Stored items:
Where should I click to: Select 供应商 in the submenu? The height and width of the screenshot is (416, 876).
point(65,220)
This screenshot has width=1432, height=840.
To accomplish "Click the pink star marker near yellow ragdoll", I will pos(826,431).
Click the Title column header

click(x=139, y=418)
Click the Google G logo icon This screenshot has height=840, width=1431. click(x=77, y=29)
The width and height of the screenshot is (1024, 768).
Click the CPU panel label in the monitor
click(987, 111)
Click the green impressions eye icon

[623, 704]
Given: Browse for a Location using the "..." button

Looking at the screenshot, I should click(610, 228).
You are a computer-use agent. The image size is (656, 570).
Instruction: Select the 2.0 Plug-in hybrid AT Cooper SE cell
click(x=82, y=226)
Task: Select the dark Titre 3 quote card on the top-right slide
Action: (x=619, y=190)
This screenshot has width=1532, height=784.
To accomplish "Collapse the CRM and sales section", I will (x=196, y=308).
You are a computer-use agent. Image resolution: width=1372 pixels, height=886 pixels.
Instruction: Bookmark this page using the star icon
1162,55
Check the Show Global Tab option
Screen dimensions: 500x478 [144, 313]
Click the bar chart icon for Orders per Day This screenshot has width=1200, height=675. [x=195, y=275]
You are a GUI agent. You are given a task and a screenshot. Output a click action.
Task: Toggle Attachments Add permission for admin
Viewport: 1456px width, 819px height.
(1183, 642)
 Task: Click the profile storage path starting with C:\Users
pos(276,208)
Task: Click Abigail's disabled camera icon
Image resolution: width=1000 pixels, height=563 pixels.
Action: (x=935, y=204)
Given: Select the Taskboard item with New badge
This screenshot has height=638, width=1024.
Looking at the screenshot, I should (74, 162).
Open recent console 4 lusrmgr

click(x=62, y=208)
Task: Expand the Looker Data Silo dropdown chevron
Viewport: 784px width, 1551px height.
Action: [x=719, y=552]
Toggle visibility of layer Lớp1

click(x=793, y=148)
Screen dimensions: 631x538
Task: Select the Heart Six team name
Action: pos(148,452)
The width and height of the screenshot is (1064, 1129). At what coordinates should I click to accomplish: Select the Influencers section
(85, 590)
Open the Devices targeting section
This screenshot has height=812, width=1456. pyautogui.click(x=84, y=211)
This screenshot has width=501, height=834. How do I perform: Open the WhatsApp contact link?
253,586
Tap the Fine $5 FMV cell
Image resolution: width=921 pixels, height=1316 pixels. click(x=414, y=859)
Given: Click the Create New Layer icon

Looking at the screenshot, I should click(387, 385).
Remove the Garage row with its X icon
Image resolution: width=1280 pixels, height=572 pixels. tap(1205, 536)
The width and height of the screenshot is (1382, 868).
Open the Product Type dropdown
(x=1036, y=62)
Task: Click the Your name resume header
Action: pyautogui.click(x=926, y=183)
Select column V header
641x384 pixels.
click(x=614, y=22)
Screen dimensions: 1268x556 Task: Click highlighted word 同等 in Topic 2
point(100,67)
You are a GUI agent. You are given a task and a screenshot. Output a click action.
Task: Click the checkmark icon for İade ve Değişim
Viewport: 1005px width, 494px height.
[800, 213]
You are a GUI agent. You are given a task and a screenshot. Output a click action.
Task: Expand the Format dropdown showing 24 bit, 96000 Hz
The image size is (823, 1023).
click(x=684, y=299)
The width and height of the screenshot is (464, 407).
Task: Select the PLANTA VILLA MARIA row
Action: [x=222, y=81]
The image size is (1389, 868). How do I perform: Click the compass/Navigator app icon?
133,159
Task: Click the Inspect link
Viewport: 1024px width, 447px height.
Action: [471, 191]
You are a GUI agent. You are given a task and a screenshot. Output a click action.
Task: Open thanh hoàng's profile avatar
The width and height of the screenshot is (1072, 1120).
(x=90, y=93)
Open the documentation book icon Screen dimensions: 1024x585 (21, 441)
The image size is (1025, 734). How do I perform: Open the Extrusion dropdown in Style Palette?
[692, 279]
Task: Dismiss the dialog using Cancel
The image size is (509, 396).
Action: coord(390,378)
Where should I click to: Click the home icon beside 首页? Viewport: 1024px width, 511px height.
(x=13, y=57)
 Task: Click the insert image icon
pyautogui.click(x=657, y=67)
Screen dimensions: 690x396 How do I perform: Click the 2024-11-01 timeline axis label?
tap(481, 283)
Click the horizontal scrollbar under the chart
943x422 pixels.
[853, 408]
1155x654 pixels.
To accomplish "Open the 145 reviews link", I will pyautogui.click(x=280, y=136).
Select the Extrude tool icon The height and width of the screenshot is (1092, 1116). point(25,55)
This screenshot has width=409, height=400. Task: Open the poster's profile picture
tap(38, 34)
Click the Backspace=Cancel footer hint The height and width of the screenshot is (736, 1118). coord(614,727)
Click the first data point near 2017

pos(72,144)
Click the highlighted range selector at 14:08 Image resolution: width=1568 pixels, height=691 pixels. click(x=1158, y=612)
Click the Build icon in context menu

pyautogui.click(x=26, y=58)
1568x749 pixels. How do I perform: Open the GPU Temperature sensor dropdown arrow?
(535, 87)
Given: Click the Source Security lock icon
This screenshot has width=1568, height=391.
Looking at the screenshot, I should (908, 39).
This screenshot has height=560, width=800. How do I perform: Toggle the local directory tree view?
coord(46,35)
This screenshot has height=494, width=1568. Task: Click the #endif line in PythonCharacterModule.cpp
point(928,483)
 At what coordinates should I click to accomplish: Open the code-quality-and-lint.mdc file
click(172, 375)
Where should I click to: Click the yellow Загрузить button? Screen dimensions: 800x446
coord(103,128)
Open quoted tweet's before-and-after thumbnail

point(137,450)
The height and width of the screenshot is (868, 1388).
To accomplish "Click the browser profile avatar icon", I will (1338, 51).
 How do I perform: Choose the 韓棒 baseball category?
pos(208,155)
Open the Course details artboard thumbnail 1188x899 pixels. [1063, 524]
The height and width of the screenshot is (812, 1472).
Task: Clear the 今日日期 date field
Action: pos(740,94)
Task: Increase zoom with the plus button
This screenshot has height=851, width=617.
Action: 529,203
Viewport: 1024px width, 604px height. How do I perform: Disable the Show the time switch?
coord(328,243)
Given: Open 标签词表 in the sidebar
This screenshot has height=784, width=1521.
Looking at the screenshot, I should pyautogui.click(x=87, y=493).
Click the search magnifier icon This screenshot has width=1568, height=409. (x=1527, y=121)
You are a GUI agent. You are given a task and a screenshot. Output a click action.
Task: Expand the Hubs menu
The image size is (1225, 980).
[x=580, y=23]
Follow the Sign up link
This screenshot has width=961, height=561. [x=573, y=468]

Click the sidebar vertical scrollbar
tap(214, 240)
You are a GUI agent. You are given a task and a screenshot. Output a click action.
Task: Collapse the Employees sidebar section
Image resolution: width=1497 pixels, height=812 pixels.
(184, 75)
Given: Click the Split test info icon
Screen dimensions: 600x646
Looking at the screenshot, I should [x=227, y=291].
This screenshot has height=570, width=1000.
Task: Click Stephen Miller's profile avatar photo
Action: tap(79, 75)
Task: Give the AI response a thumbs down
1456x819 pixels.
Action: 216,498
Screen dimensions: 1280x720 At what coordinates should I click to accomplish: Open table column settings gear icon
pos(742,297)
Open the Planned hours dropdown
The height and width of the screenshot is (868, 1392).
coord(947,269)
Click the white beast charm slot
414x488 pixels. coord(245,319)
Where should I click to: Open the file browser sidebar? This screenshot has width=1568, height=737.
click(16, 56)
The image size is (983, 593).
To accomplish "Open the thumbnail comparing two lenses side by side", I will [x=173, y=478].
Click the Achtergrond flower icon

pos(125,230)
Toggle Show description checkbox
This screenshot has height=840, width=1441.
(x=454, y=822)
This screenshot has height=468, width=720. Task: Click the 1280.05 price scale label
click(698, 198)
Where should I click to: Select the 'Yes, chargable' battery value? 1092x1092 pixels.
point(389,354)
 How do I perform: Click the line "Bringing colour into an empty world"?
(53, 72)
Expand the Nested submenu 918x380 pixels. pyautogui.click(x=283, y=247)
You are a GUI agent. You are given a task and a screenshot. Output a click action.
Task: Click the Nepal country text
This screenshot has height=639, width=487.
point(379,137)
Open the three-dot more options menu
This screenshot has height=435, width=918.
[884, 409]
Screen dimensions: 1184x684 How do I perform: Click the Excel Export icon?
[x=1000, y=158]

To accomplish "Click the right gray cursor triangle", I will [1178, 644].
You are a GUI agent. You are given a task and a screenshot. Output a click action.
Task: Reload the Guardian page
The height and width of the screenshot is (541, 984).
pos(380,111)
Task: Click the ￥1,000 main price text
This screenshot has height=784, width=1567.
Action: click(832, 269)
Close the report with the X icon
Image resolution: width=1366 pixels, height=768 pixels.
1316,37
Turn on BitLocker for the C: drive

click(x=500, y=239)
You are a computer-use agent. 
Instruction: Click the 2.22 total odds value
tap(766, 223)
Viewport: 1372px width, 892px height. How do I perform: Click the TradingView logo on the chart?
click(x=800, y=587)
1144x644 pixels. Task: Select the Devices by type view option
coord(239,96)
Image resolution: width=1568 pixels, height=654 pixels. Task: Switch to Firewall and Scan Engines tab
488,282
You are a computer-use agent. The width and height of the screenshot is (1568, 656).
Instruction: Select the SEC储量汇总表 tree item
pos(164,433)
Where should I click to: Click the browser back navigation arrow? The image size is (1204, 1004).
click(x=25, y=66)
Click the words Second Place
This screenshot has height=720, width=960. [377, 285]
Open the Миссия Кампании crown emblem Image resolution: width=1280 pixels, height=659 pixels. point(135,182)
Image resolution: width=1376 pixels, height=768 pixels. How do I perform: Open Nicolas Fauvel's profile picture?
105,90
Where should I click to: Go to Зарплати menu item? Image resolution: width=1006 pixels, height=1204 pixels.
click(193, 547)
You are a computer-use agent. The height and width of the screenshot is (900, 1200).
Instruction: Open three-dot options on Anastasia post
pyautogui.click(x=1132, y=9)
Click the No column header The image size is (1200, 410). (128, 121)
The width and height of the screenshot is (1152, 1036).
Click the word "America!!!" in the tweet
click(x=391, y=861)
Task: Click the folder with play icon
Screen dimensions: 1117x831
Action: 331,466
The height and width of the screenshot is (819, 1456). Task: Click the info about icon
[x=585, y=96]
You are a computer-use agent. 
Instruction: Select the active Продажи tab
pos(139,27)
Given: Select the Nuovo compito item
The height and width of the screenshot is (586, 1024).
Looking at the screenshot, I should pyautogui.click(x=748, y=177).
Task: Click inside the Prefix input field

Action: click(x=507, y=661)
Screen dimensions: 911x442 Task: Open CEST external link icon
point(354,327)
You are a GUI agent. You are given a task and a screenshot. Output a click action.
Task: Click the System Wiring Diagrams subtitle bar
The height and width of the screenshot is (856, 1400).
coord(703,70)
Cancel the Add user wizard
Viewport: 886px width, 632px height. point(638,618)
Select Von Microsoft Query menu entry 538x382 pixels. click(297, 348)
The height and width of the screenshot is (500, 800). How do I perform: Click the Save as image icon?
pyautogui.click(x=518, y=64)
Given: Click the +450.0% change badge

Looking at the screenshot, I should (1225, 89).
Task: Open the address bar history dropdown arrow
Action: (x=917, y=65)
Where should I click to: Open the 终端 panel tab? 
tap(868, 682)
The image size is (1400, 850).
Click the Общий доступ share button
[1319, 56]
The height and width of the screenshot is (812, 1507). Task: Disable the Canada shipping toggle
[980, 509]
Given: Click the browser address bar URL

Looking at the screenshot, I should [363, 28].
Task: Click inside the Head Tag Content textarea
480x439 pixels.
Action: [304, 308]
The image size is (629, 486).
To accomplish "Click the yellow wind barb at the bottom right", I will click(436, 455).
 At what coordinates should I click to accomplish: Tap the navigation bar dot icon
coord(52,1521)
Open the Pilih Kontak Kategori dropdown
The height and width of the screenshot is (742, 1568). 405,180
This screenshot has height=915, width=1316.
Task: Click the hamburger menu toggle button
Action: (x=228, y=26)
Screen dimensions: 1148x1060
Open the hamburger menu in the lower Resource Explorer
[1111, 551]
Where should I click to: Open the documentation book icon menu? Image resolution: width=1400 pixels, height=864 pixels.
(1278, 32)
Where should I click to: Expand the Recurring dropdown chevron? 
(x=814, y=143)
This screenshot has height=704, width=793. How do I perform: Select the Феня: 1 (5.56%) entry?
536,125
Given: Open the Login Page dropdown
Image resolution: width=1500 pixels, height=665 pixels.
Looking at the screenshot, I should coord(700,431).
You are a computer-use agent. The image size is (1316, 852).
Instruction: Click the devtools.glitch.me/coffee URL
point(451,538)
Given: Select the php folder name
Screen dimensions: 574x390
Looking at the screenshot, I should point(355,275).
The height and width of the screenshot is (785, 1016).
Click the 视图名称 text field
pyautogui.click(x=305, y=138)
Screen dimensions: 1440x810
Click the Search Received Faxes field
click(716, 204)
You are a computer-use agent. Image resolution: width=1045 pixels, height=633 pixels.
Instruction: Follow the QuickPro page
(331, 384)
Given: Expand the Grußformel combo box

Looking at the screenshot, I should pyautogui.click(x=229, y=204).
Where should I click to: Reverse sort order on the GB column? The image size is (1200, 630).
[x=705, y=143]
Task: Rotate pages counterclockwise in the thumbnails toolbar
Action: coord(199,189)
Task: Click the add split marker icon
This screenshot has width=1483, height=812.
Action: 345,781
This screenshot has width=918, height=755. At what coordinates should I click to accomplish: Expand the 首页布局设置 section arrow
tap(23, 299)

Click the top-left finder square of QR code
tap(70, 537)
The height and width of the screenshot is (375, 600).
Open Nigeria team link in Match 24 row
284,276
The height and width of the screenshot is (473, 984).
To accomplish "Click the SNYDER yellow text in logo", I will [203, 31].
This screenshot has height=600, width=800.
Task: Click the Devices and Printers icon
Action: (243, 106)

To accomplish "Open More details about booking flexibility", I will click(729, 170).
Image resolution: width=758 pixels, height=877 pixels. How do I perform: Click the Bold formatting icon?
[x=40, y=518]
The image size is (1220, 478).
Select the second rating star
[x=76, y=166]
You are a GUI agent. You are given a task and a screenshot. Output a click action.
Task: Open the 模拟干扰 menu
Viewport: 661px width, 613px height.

- [WHAT IS NEEDED] Pull out every line of the records above that contains the string "column".

- [CORRECT RESULT]
Click the Title column header
Select column V header
Screen dimensions: 1280x720 At what coordinates should I click to accomplish: Open table column settings gear icon
Click the No column header The image size is (1200, 410). (128, 121)
Where should I click to: Reverse sort order on the GB column? The image size is (1200, 630).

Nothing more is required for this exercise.